▶ [ПРЕДОСТАВЛЕННЫЙ ТЕКСТ]
..............................

Тут возникает еще один вопрос: кто является зрителем интернета? Им не может быть отдельный человек. Но и Бог для этого тоже не требуется: интернет велик, но все же конечен. Собственно, зритель интернета нам известен − это алгоритм вроде тех, которые используют Google или АНБ.
Но давайте вернемся к нашему первому вопросу − вопросу об истине искусства, понятой как демонстрация возможностей и пределов действий отдельного человека. Ранее я говорил о художественных стратегиях, нацеленных на изменение этого мира: путем убеждения или путем трансформации среды обитания и последующего приспособления к ней. Обе стратегии предполагают своего рода прибавочное видение со стороны художника − прибавочное по отношению к полю зрения его аудитории. Традиционно художник рассматривается как некая экстраординарная личность, способная видеть то, чего не видят «обычные», «средние» люди. Это прибавочное видение следует передать аудитории с помощью образа или технической трансформации. Однако в условиях интернета прибавочное видение принадлежит уже не художнику, а алгоритмическому взгляду, который видит художника, оставаясь невидимым для него (по крайней мере до тех пор, пока художник не начнет создавать алгоритмы, но это изменит характер его деятельности, поскольку алгоритмы невидимы и лишь порождают видимое). Возможно, художник по-прежнему видит больше, чем простой человек, но явно меньше, чем алгоритм. Художники лишились своего экстраординарного положения − однако получили компенсацию за эту потерю: перестав быть экстраординарным, художник стал образцовым, парадигматическим, репрезентативным.

..............................

▶ [БЛОК ДАННЫХ]
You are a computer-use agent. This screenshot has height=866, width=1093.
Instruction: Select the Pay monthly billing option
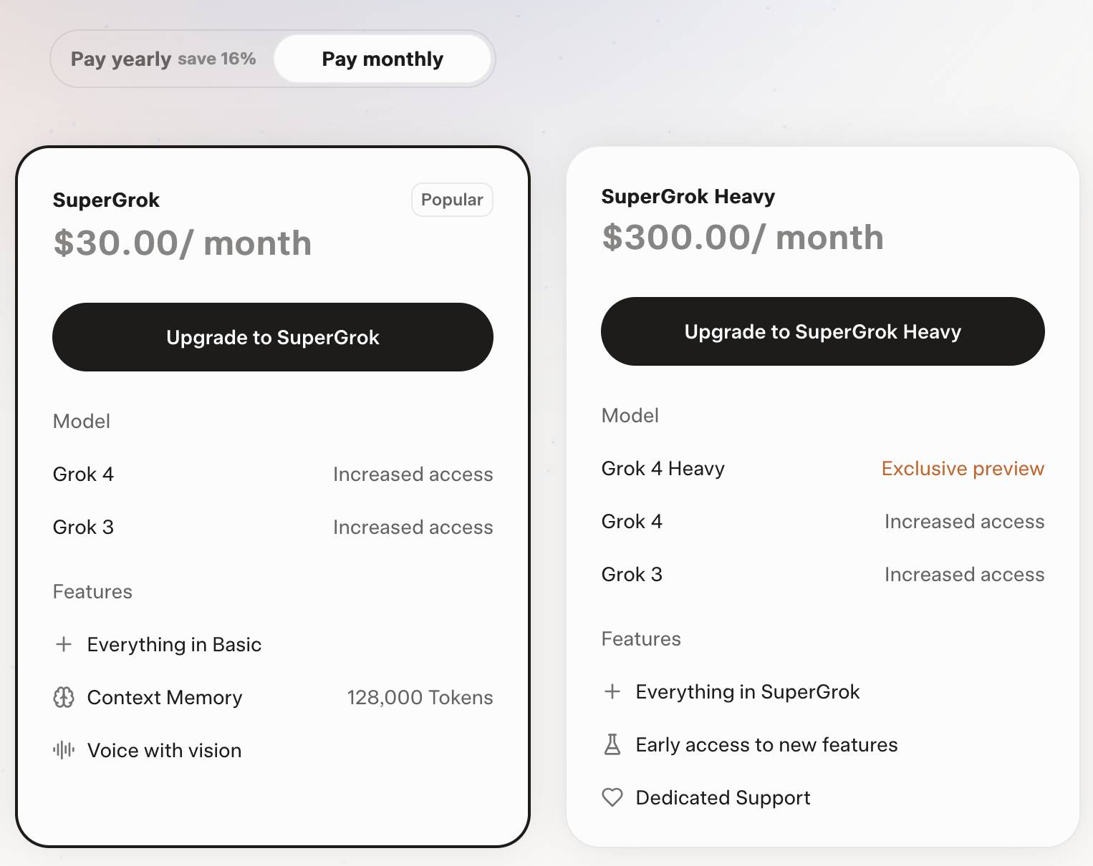coord(382,59)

..............................

▶ [ЗАДАНИЯ УПРАЖНЕНИЯ]
1) Кто, согласно предоставленному тексту, является зрителем интернета?
2) Определите, соответствуют ли предоставленному тексту следующие утверждения: (a) интернет бесконечен; (b) художник видит больше, чем алгоритм; (c) перестав быть экстраординарным, художник стал образцовым. Для каждого дайте ответ «да» или «нет» и приведите решающие слова текста.

▶ [ОТВЕТЫ К УПРАЖНЕНИЮ]
1) Алгоритм вроде тех, которые используют Google или АНБ.

2)
(a) Нет: «интернет велик, но все же конечен».
(b) Нет: «но явно меньше, чем алгоритм».
(c) Да: «перестав быть экстраординарным, художник стал образцовым, парадигматическим, репрезентативным».